SOURCE PASSAGE:
* * * * *
Studio album by RuPaul
- Released: October 29, 1996
- Recorded: 1996
- Genre: Dance-pop; house;
- Length: 45:43
- Label: Rhino
- Producer: Joe Carrano; Richard "Humpty" Vission; Fenton Bailey; Randy Barbato; Eric Kupper; Jimmy Harry; Bruce Weeden; Scott Alspach; Eddie Montilla; Joe Carrano; Nick Martinelli; RuPaul;

RuPaul chronology
| Supermodel of the World (1993) | Foxy Lady (1996) | Ho Ho Ho (1997) |

Singles from Foxy Lady
- "Snapshot" Released: October 16, 1996; "A Little Bit of Love" Released: February 25, 1997; "Celebrate" Released: 1997;

= Foxy Lady (RuPaul album) =

Foxy Lady is the second studio album by American singer and drag queen RuPaul. It was released on October 29, 1996, by Rhino Records. It is the follow-up to RuPaul's critically and commercially successful 1993 album Supermodel of the World. Foxy Lady explores similar genres to those of his first album, including dance and house.
* * * * *
THE TASKS:
A. List the titles of all singles from the album that the Foxy Lady entry names.
B. Reproduce word for word the portion of the Foxy Lady entry between "RuPaul chronology" and "dance and house.", inclusive.

DATA EXTRACT:
* * * * *
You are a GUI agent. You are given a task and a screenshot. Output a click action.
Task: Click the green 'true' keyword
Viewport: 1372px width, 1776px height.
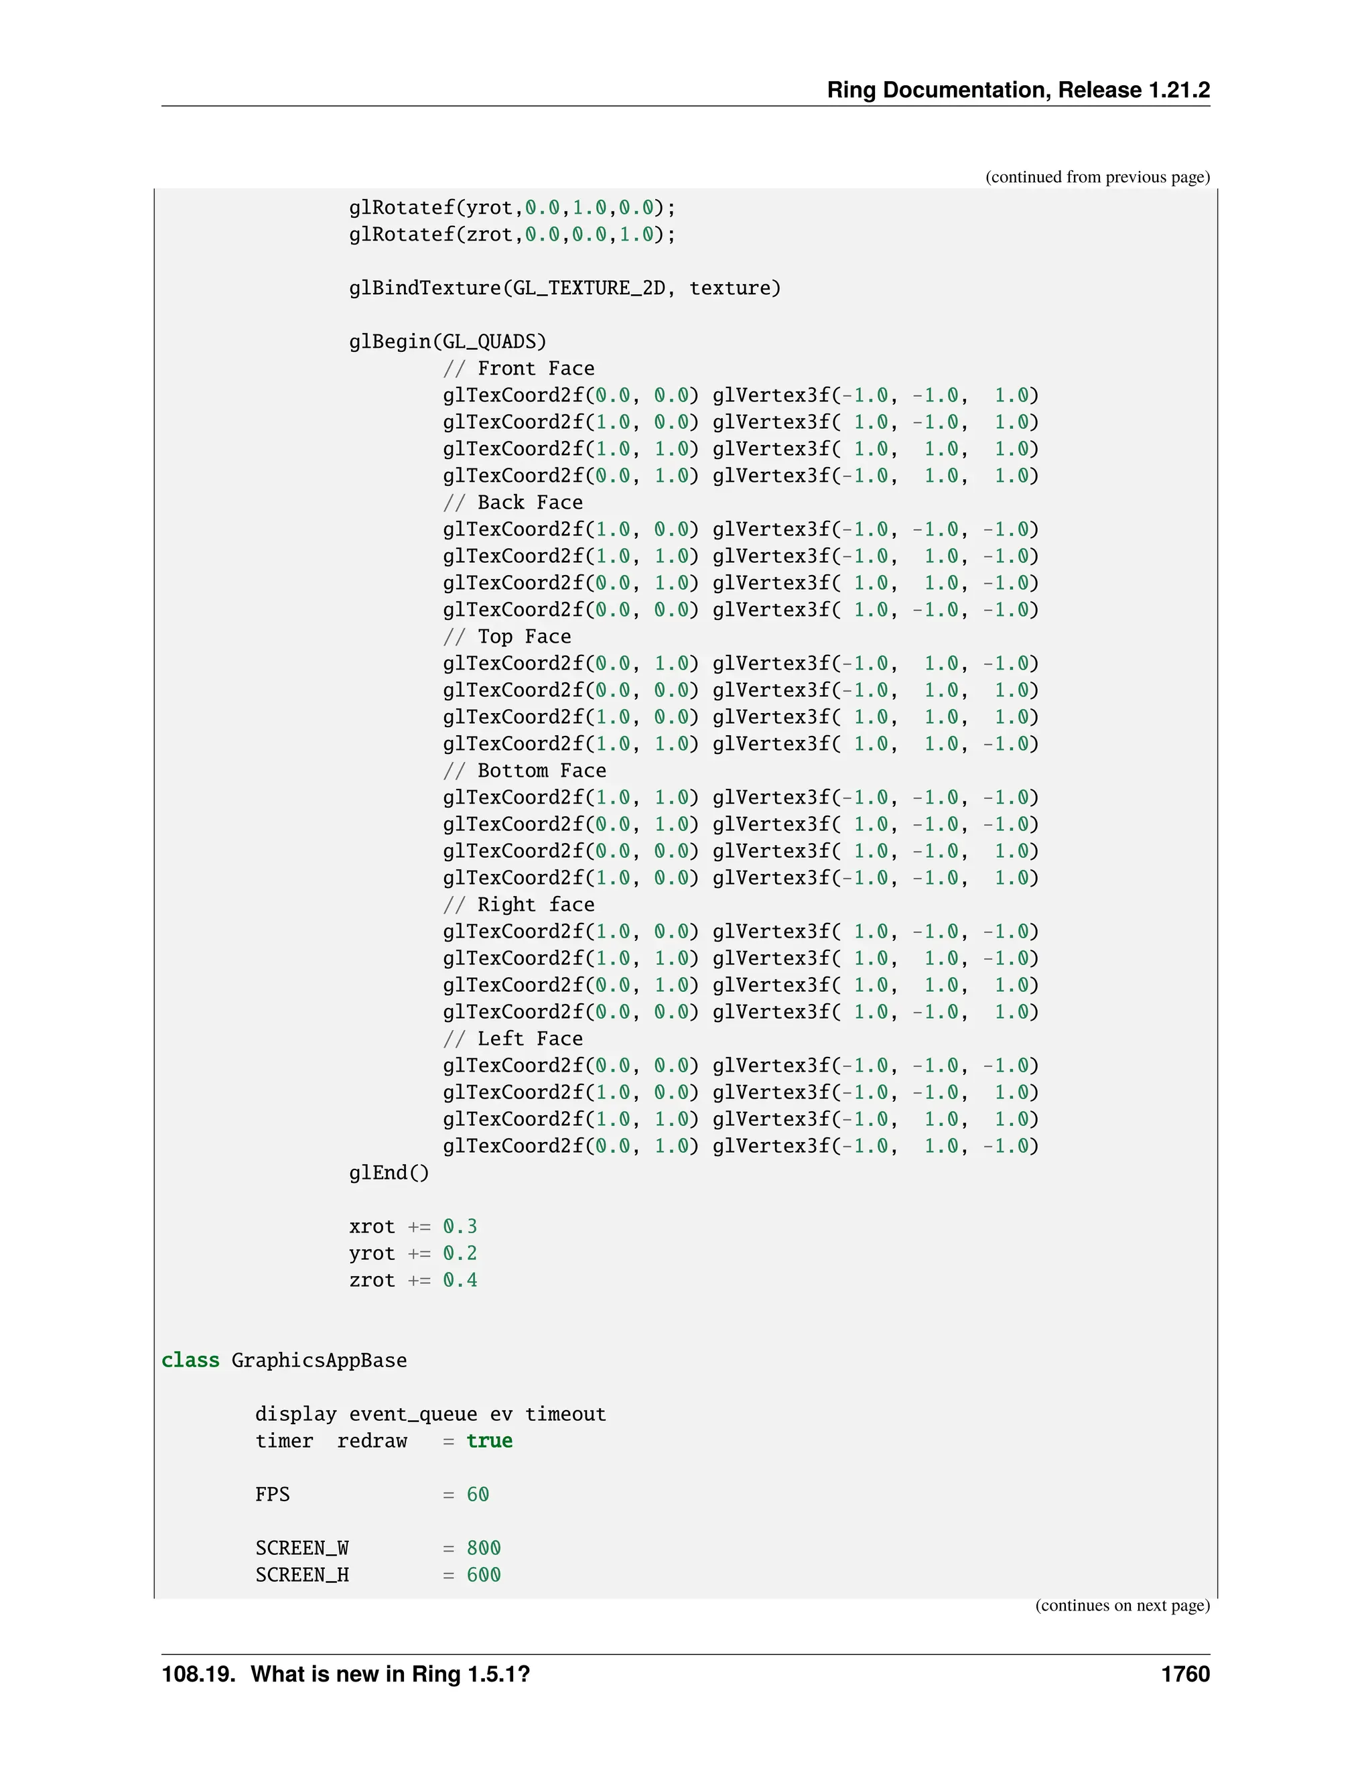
* * * * *
PROBLEM SOLUTIONS:
A.
"Snapshot"
"A Little Bit of Love"
"Celebrate"

B.
RuPaul chronology
| Supermodel of the World (1993) | Foxy Lady (1996) | Ho Ho Ho (1997) |

Singles from Foxy Lady
- "Snapshot" Released: October 16, 1996; "A Little Bit of Love" Released: February 25, 1997; "Celebrate" Released: 1997;

= Foxy Lady (RuPaul album) =

Foxy Lady is the second studio album by American singer and drag queen RuPaul. It was released on October 29, 1996, by Rhino Records. It is the follow-up to RuPaul's critically and commercially successful 1993 album Supermodel of the World. Foxy Lady explores similar genres to those of his first album, including dance and house.